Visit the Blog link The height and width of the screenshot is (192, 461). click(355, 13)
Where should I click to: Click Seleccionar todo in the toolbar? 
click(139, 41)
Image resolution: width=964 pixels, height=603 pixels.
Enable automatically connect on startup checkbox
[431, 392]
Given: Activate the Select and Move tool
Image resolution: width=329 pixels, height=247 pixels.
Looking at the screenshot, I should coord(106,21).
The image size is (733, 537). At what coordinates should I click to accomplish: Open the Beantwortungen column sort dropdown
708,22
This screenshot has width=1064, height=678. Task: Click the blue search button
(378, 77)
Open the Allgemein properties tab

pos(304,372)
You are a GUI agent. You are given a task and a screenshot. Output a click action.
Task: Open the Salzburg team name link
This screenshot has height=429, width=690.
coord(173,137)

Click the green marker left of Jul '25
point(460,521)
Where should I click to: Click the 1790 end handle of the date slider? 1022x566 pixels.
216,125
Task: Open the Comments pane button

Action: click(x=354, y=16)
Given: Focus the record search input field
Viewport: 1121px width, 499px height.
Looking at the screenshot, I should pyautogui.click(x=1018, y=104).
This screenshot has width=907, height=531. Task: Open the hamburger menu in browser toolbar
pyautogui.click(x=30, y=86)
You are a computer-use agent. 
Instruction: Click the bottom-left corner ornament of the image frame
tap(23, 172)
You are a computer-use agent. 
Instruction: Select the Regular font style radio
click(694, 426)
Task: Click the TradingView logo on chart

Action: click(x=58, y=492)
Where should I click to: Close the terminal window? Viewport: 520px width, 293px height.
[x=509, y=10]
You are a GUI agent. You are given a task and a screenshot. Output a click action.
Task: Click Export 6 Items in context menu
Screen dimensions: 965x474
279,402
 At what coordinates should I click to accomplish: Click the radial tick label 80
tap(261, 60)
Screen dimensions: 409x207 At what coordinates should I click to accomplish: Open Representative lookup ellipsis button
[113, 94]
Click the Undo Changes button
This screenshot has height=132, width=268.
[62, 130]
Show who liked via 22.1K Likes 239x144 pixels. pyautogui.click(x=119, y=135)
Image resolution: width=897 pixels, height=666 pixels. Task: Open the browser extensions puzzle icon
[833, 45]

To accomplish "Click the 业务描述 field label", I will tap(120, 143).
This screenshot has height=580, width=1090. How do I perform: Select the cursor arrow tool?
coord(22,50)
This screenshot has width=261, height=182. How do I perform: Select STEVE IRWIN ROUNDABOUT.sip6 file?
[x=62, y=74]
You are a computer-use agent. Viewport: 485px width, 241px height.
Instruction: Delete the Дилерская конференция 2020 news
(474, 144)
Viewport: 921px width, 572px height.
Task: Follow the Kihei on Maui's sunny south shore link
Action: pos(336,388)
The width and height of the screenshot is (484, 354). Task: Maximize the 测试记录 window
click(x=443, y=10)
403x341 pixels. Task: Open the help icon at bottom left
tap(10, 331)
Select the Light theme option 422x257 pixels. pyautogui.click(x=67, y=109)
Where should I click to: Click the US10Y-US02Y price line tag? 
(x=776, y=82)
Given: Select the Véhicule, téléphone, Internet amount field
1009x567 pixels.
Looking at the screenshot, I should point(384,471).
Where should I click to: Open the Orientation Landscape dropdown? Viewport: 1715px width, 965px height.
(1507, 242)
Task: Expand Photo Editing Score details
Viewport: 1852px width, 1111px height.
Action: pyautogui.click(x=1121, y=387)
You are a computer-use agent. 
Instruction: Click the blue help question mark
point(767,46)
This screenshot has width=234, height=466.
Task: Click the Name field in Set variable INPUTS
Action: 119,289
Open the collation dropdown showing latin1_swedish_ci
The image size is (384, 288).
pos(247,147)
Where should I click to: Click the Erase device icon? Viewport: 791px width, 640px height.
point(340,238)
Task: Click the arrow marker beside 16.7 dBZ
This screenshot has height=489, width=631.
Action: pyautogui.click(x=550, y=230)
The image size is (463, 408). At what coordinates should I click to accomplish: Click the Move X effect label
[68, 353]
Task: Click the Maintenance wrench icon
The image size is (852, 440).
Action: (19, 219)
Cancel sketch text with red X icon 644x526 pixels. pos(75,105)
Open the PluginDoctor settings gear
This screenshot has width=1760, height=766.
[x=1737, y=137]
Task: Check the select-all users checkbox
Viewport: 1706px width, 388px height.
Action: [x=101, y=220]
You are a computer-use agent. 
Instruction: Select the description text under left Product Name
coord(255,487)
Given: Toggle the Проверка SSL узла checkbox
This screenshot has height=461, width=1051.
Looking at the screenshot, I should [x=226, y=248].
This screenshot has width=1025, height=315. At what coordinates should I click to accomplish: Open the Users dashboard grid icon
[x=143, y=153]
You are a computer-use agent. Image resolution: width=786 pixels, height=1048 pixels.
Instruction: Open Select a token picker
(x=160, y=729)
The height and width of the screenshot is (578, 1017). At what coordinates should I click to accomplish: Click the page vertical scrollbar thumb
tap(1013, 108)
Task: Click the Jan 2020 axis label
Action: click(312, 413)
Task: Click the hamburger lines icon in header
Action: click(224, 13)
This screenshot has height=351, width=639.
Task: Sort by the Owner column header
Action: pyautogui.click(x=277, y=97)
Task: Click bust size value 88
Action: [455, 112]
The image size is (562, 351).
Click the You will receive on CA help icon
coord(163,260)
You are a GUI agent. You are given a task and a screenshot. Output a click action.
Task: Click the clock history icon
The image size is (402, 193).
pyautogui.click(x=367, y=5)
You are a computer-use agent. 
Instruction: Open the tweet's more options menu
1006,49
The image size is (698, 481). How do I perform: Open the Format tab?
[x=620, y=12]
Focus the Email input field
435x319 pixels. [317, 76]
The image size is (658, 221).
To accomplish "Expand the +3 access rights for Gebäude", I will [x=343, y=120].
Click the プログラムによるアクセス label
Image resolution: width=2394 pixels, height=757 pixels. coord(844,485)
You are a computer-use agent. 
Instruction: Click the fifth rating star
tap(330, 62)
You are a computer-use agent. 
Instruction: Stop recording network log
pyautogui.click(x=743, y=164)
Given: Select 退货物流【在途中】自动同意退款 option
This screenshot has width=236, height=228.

☆ ☆ ☆ ☆

-- Written exercise --
Reproduce all of the records above verbatim, keeping every line in its original order and changing nothing.

-- Answer to this problem --
Visit the Blog link The height and width of the screenshot is (192, 461). click(355, 13)
Where should I click to: Click Seleccionar todo in the toolbar? 
click(139, 41)
Image resolution: width=964 pixels, height=603 pixels.
Enable automatically connect on startup checkbox
[431, 392]
Given: Activate the Select and Move tool
Image resolution: width=329 pixels, height=247 pixels.
Looking at the screenshot, I should coord(106,21).
The image size is (733, 537). At what coordinates should I click to accomplish: Open the Beantwortungen column sort dropdown
708,22
This screenshot has width=1064, height=678. Task: Click the blue search button
(378, 77)
Open the Allgemein properties tab

pos(304,372)
You are a GUI agent. You are given a task and a screenshot. Output a click action.
Task: Open the Salzburg team name link
This screenshot has height=429, width=690.
coord(173,137)

Click the green marker left of Jul '25
point(460,521)
Where should I click to: Click the 1790 end handle of the date slider? 1022x566 pixels.
216,125
Task: Open the Comments pane button

Action: click(x=354, y=16)
Given: Focus the record search input field
Viewport: 1121px width, 499px height.
Looking at the screenshot, I should pyautogui.click(x=1018, y=104).
This screenshot has width=907, height=531. Task: Open the hamburger menu in browser toolbar
pyautogui.click(x=30, y=86)
You are a computer-use agent. 
Instruction: Click the bottom-left corner ornament of the image frame
tap(23, 172)
You are a computer-use agent. 
Instruction: Select the Regular font style radio
click(694, 426)
Task: Click the TradingView logo on chart

Action: click(x=58, y=492)
Where should I click to: Close the terminal window? Viewport: 520px width, 293px height.
[x=509, y=10]
You are a GUI agent. You are given a task and a screenshot. Output a click action.
Task: Click Export 6 Items in context menu
Screen dimensions: 965x474
279,402
 At what coordinates should I click to accomplish: Click the radial tick label 80
tap(261, 60)
Screen dimensions: 409x207 At what coordinates should I click to accomplish: Open Representative lookup ellipsis button
[113, 94]
Click the Undo Changes button
This screenshot has height=132, width=268.
[62, 130]
Show who liked via 22.1K Likes 239x144 pixels. pyautogui.click(x=119, y=135)
Image resolution: width=897 pixels, height=666 pixels. Task: Open the browser extensions puzzle icon
[833, 45]

To accomplish "Click the 业务描述 field label", I will tap(120, 143).
This screenshot has height=580, width=1090. How do I perform: Select the cursor arrow tool?
coord(22,50)
This screenshot has width=261, height=182. How do I perform: Select STEVE IRWIN ROUNDABOUT.sip6 file?
[x=62, y=74]
You are a computer-use agent. Viewport: 485px width, 241px height.
Instruction: Delete the Дилерская конференция 2020 news
(474, 144)
Viewport: 921px width, 572px height.
Task: Follow the Kihei on Maui's sunny south shore link
Action: pos(336,388)
The width and height of the screenshot is (484, 354). Task: Maximize the 测试记录 window
click(x=443, y=10)
403x341 pixels. Task: Open the help icon at bottom left
tap(10, 331)
Select the Light theme option 422x257 pixels. pyautogui.click(x=67, y=109)
Where should I click to: Click the US10Y-US02Y price line tag? 
(x=776, y=82)
Given: Select the Véhicule, téléphone, Internet amount field
1009x567 pixels.
Looking at the screenshot, I should point(384,471).
Where should I click to: Open the Orientation Landscape dropdown? Viewport: 1715px width, 965px height.
(1507, 242)
Task: Expand Photo Editing Score details
Viewport: 1852px width, 1111px height.
Action: pyautogui.click(x=1121, y=387)
You are a computer-use agent. 
Instruction: Click the blue help question mark
point(767,46)
This screenshot has width=234, height=466.
Task: Click the Name field in Set variable INPUTS
Action: 119,289
Open the collation dropdown showing latin1_swedish_ci
The image size is (384, 288).
pos(247,147)
Where should I click to: Click the Erase device icon? Viewport: 791px width, 640px height.
point(340,238)
Task: Click the arrow marker beside 16.7 dBZ
This screenshot has height=489, width=631.
Action: pyautogui.click(x=550, y=230)
The image size is (463, 408). At what coordinates should I click to accomplish: Click the Move X effect label
[68, 353]
Task: Click the Maintenance wrench icon
The image size is (852, 440).
Action: (19, 219)
Cancel sketch text with red X icon 644x526 pixels. pos(75,105)
Open the PluginDoctor settings gear
This screenshot has width=1760, height=766.
[x=1737, y=137]
Task: Check the select-all users checkbox
Viewport: 1706px width, 388px height.
Action: [x=101, y=220]
You are a computer-use agent. 
Instruction: Select the description text under left Product Name
coord(255,487)
Given: Toggle the Проверка SSL узла checkbox
This screenshot has height=461, width=1051.
Looking at the screenshot, I should [x=226, y=248].
This screenshot has width=1025, height=315. At what coordinates should I click to accomplish: Open the Users dashboard grid icon
[x=143, y=153]
You are a computer-use agent. Image resolution: width=786 pixels, height=1048 pixels.
Instruction: Open Select a token picker
(x=160, y=729)
The height and width of the screenshot is (578, 1017). At what coordinates should I click to accomplish: Click the page vertical scrollbar thumb
tap(1013, 108)
Task: Click the Jan 2020 axis label
Action: click(312, 413)
Task: Click the hamburger lines icon in header
Action: click(224, 13)
This screenshot has height=351, width=639.
Task: Sort by the Owner column header
Action: pyautogui.click(x=277, y=97)
Task: Click bust size value 88
Action: [455, 112]
The image size is (562, 351).
Click the You will receive on CA help icon
coord(163,260)
You are a GUI agent. You are given a task and a screenshot. Output a click action.
Task: Click the clock history icon
The image size is (402, 193).
pyautogui.click(x=367, y=5)
You are a computer-use agent. 
Instruction: Open the tweet's more options menu
1006,49
The image size is (698, 481). How do I perform: Open the Format tab?
[x=620, y=12]
Focus the Email input field
435x319 pixels. [317, 76]
The image size is (658, 221).
To accomplish "Expand the +3 access rights for Gebäude", I will [x=343, y=120].
Click the プログラムによるアクセス label
Image resolution: width=2394 pixels, height=757 pixels. coord(844,485)
You are a computer-use agent. 
Instruction: Click the fifth rating star
tap(330, 62)
You are a computer-use agent. 
Instruction: Stop recording network log
pyautogui.click(x=743, y=164)
Given: Select 退货物流【在途中】自动同意退款 option
This screenshot has width=236, height=228.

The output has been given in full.